Die wahre Klägerin vor den Schranken dieses Gerichts ist die Zivilisation. Sie ist noch unvollkommen und ringt in allen unseren Ländern. Sie behauptet nicht, daß die Vereinigten Staaten oder irgendein anderes Land an den Zuständen schuldlos seien, die das deutsche Volk so leicht dem Schmeicheln und der Einschüchterung der Nazi-Verschwörer haben zum Opfer fallen lassen.
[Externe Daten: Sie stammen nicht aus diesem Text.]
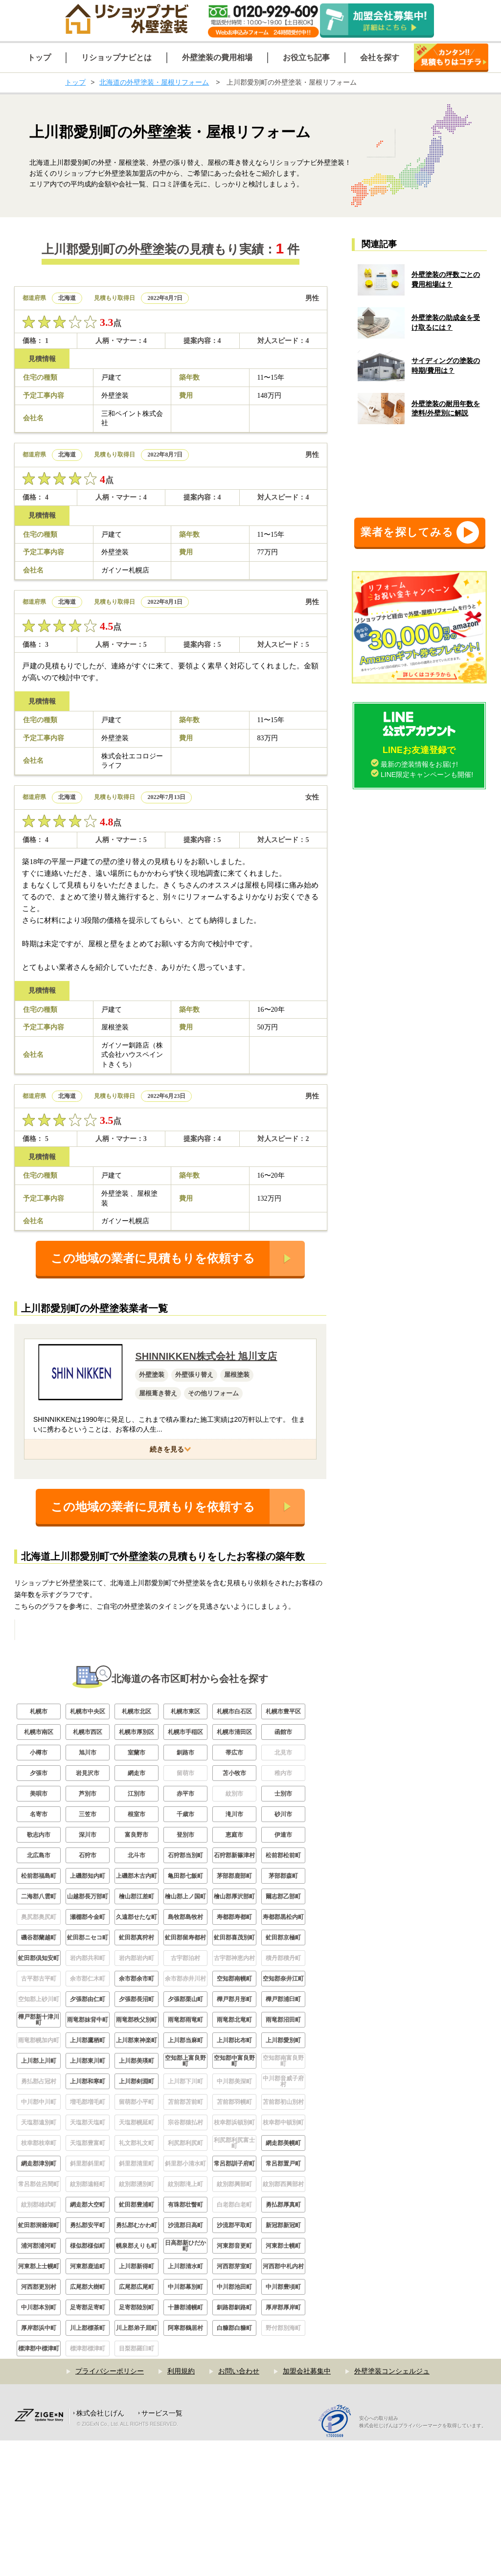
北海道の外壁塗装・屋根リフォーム (154, 82)
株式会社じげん (100, 2549)
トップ (75, 82)
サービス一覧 (161, 2549)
Aber sie deutet auf die furchtbare Folge von Angriffen und Verbrechen, die ich geschildert habe. Sie deutet auf die Wunden, die geschlagen, die Kräfte, die erschöpft sind, auf alles, was schön war oder nützlich in der Welt und nun zerstört ist, und darauf, daß die Zerstörung noch größere Möglichkeiten haben mag in künftigen Tagen, Es ist wahrlich nicht nötig, in den Trümmern dieser alten und schönen Stadt, unter deren Schutt noch zahllose ihrer Bürger begraben liegen, nach besonderer Begründung für den Satz zu suchen, daß es im Sittlichen das schlimmste Verbrechen ist, einen Angriffskrieg zu beginnen oder zu führen. Die Zuflucht der Angeklagten kann nur die Hoffnung sein, das Völkerrecht werde so weit hinter dem moralischen Bewußtsein der Menschen zurückbleiben, daß, was vor dem sittlichen Empfinden als Verbrechen gilt, vor dem Gesetz nicht als Schuld betrachtet werde.
Die Zivilisation fragt, ob das Recht so zaudernd und träge sei, daß es gegenüber so schweren Verbrechen, begangen von Verbrechern von so hohem Rang, völlig hilflos ist. Die Zivilisation erwartet nicht, daß sie den Krieg unmöglich machen können. Wohl aber erwartet sie, daß Ihr Spruch die Kraft des Völkerrechts mit seinen Vorschriften und seinen Verboten und vor allem mit seiner Sühne dem Frieden zum Beistand geben werde, so daß Männer und Frauen guten Willens in allen Ländern leben können »keinem Untertan und unter dem Schutz des Rechts«.